これをどう使うか、という事を考えていて、最初は、正統派のユニットなので、標準的なブックシェルフの箱に入れるのが良いかな、と考えていたのですが、だんだん、フロアタイプのスピーカーが欲しくなってきました。このクラスのブックシェルフ・タイプのスピーカーは、結局はスタンドも作る事になり、場所的にも、手間的にも、トールボーイ・タイプのフロア型スピーカーに比べて有利とは思えなくなってきました。商品としての流通上は、小型になるし、いろいろメリットがあるとは思うのですが、自分で作って自分で使う分には、関係ありません。

むかしから、長岡鉄男氏の設計した「ファーネス」というフロア型スピーカー(のスタイル、設計の狙い)が好きだったので、それに沿って設計を考えてみました。底面積は小さく、背は高く、という方向でプロポーションは変更しました。私自身は、音源位置が高めの方が使用状況(椅子に座って聴く)に合っていますし、省スペースです。現時点では、以下のような設計を考えています。
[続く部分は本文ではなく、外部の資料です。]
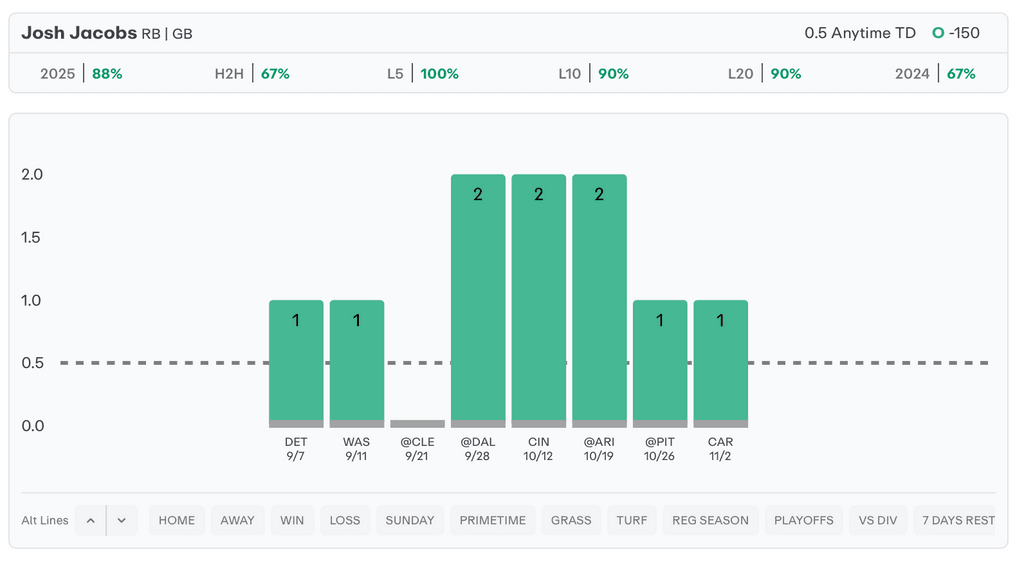This screenshot has width=1024, height=565.
Task: Switch to the H2H 67% stat
Action: (x=252, y=74)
ボックス部分の容量は約30L、高さは63cmですが、その上に長さ41.5cmのチムニー・ダクトを付けています。ダクトは9cm×9cm=81cm^2の断面積、ウーファーの有効振動板面積の67%に及びます。断面積も大きいですが、長さも43cmと長大なので、fdは約40Hzとなります。チムニーダクトの外形の幅は12cm×12cmで、そこにツイーターのDCU-T111S(PARC Audio)を2本、縦に並べます。いくらか、ウーファーとツイーターの振動板位置を合わせる事も意識しています。spedを用いた、低域特性のシミュレーション結果は、以下のようなものです(箱のサイズだけ合わせて計算しました):


ツイーターは、2本を直列につないで用いる事により、能率は約3dB下がり、耐入力は4倍になる計算になります。計算上は、ウーファーの能率より、0.5dB低くなる事になりますが、実際上は、ツイーターの方がまだ能率が高い可能性もあります。いずれにせよ、アッテネーターなしで行けるか、まずは試す事になります。ネットワークは、以下のようなものを考えています:


単純な6dB/oct.のネットワークです。帯域的には余裕があるし、ツイーターは直列になっているので、耐入力の問題はあまりないだろうと思います(私自身は、あまり大音量では聴きませんし)。ツイーターは12Ωのインピーダンスで計算して、カットオフ周波数は1.95kHzです。ウーファーは、インピーダンス上昇を考慮して8Ωと考えて計算して、1.59kHzのカットオフ周波数になります。ややスタガー気味になりますが、ウーファーは2kHzあたりに少し盛り上がりがあるので、このくらいでバランスが取れそうな気がします。6dBクロスだと、正相でも逆相でも良いはずなのですが、スタガー気味なので、逆相接続の方が良さそうです(分かりませんが)。ツイーターを2本使うと、超高域で減衰するので、それを補う必要があるかも知れません。「ファーネス」に倣って、下側のユニットに1μFくらいのコンデンサーをパラレルにつないで、上のユニットの高域を伸ばすと良いかも知れません。この辺は、鳴らしてみてのバランス次第でしょう。

木材は、15mm厚のサブロク合板で1+1/3枚で、以下のような板取を考えています。(無駄のない板取を考えて、上のサイズは微調整してあります。)15mmでは薄めなので、補強をかなりする予定で、その分も入っています。



さて、どんな結果になるかは、やってみなければ分かりません。楽しみです。